Inflation expectations have come way down. (Source: NY Fed)

This is a marked improvement from June 2022, when consumers were looking for 6.8% inflation in the year ahead.

Corporate executives have also taken notice.

According to Bloomberg’s Michael McDonough, the number of discussions on inflation in S&P 500 earnings calls has been trending lower for more than a year.

Few executives are spending time talking about inflation. (Source: @M_McDonough)

Financial market professionals are also a little less worried about inflation.

According to Bank of America’s Global Fund Manager Survey, inflation had been identified as the “biggest tail risk” almost every month since March 2021. But according to the October survey released on Tuesday, it was replaced by geopolitics.

Fund managers no longer identify inflation as the top risk. (Source: BofA)

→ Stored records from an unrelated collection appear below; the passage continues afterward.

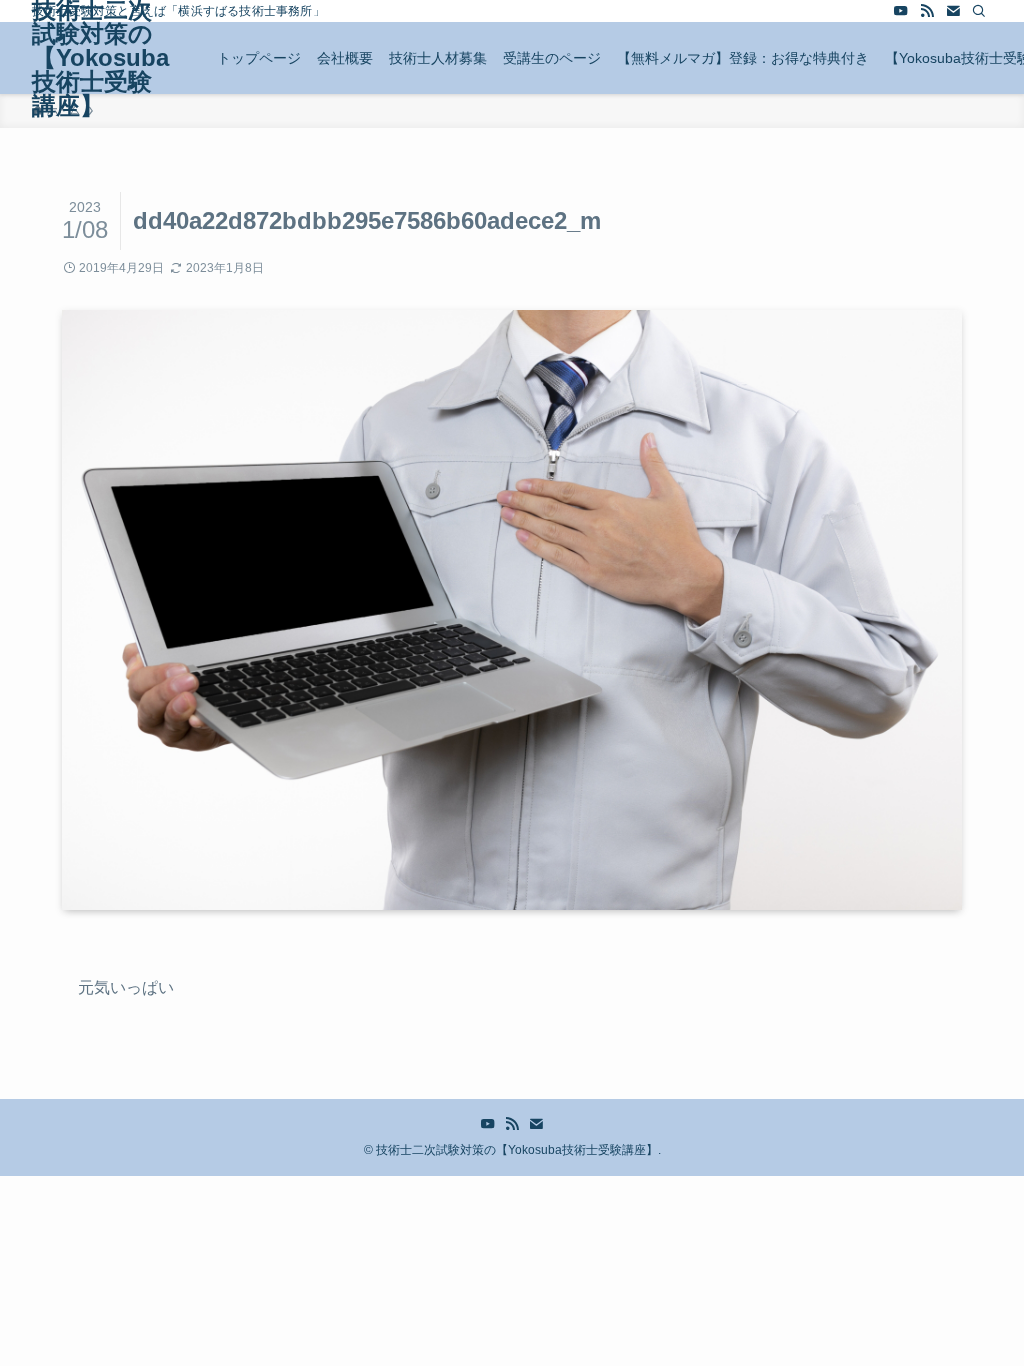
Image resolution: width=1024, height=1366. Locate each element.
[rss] (927, 11)
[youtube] (901, 11)
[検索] (979, 11)
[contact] (953, 11)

Another indicator: Wholesale prices actually contracted in October, with the Producer Price Index falling 0.5% month over month in October.

‘The Hard Part Is Over’

In a research note laying out their 2024 outlook for the U.S. economy, Goldman Sachs economists declared: “The hard part is over.

“More disinflation is in store over the next year,” the economists wrote. “Although the normalization in product and labor markets is now well advanced, its full disinflationary effect is still playing out, and core inflation should fall back to 2-2½% by end-2024.“

While discussing Walmart’s financial results, Walmart’s CEO Doug McMillion even said: "In the U.S., we may be managing through a period of deflation in the months to come. And while that would put more unit pressure on us, we welcome it because it's better for our customers."

Sure, policymakers and most other folks still want overall inflation rates to come down a bit more. And in this process — and after this process — inflation will continue to represent a source of risk and uncertainty.

But I think we can probably say the crisis is over.

The ‘Goldilocks’ Soft Landing

I have no doubt that people will continue to complain about prices levels. After all, low inflation just means prices will rise from current levels but just at a moderate rate. (If you want prices to outright fall, you’re talking about deflation, which is a whole other scary beast.)

And just as in boom times and in busts, there will continue to be people struggling with costs.

But at the macroeconomic level, the confluence of price data seems to increasingly support the idea that we are experiencing a bullish “Goldilocks” soft landing scenario where inflation cools to manageable levels without the economy having to sink into recession.

This narrative — which TKer has been advancing weekly since the beginning of the year — has even taken on renewed interest in the big business news outlets. Some headlines via CNBC’s Carl Quintanilla:

This is not to say the economy has a totally clear path ahead of it. Indeed, there are some warning signs emerging suggesting there could be more slowing ahead.

But for now, I think we can close the book on the inflation crisis we’ve been talking about for the last two years.